Last week three of the world’s biggest cloud buyers shipped their own AI chips to escape Nvidia’s pricing — and Nvidia still booked its biggest quarter ever.

The Lens

01 — Everyone is building now. Microsoft shipped Maia 200 (TSMC 3nm, 216GB HBM3e) at a claimed 30% better performance per dollar than its current fleet; AWS made Trainium3 generally available at 4.4x its predecessor and up to 50% lower cost; Google’s Ironwood TPU anchors an Anthropic deal for up to 1 million chips. The hyperscalers no longer rent all their compute.

02 — But it’s margin defense, not a moonshot. Custom silicon targets inference — the high-volume, cost-sensitive workload — not frontier training. The point isn’t to beat Nvidia; it’s to stop paying its ~75% gross margin on the cheapest half of the stack.

03 — Nvidia’s quarter says the panic is early. $75.2B in data-center revenue (Q1 FY2027, +85% YoY); Huang calls demand “parabolic,” with ~$1 trillion in Blackwell and Rubin orders through 2027. Building your own chip and buying more Nvidia aren’t contradictions this cycle.

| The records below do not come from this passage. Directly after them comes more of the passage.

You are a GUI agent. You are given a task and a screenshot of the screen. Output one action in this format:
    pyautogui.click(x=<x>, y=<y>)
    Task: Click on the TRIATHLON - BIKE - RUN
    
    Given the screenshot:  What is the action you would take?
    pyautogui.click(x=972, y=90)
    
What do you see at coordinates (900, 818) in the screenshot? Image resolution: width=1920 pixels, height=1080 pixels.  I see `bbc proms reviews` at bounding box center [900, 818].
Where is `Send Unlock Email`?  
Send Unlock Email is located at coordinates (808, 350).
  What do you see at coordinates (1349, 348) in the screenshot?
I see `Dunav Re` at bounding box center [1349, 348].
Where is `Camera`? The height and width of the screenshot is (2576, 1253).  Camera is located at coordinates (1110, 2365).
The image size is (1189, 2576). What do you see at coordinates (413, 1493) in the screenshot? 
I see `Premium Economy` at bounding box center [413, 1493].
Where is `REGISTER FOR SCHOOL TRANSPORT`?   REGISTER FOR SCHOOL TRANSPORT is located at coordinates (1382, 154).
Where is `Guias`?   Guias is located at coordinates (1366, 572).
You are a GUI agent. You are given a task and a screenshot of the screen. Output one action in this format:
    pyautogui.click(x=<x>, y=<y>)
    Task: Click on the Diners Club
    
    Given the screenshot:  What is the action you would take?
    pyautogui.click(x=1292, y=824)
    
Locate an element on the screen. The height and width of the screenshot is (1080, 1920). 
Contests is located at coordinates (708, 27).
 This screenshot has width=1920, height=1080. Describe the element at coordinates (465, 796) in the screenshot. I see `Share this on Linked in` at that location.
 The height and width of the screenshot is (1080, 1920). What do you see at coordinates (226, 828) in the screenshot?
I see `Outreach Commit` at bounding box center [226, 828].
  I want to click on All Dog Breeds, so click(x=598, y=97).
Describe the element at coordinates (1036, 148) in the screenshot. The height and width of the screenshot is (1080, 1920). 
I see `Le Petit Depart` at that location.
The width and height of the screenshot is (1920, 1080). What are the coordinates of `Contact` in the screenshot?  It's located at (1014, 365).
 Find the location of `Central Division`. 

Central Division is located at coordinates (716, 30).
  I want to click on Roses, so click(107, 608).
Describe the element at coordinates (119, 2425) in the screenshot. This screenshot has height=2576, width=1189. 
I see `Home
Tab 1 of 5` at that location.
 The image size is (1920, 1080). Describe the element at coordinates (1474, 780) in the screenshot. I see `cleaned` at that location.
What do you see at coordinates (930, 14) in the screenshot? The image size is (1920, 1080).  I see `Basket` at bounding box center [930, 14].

04 — The “$5B” everyone misread. That figure is Microsoft’s equity stake in Anthropic (alongside Nvidia’s own $10B and a $30B Azure commitment) — an investment that runs on Nvidia, not a budget to escape it.

05 — The board call. Custom ASICs hit 27.8% of AI server shipments in 2026, a record. The question isn’t “Nvidia or not” — it’s which workloads you own the silicon for, and which you keep renting at frontier prices.

The Whisper

The cost center is quietly shifting from GPUs to memory — SemiAnalysis puts memory at ~30% of 2026 hyperscaler capex. The HBM makers (SK Hynix, Micron, Samsung), not just Nvidia, increasingly set the price of AI.

The “independence” trade is circular: Microsoft puts $5B into Anthropic, Nvidia $10B, Anthropic commits $30B back to Azure — much of it running on Nvidia. The same dollars loop through the same balance sheets.

Custom silicon ships late: Microsoft’s Maia slipped roughly six months. Owning your chip buys margin — but also roadmap risk Nvidia doesn’t carry.

The Question to Ask Your ExCom

For which workloads do we own the silicon — and where are we still paying a vendor’s margin we could be compounding ourselves? If we’re renting frontier compute, name the supplier setting that price, and the date we stop.

The Spotlight

Christophe Fouquet — CEO, ASML. While hyperscalers fight over whose chip wins, ASML sells the lithography machines that make all of them — Maia, Trainium, TPU and Nvidia alike. This week Fouquet pressed Europe to build its own chip supply and demand, from datacenters to cloud. The quiet tell of the custom-silicon era: the real leverage sits one layer below the chip — with the company no one can design around.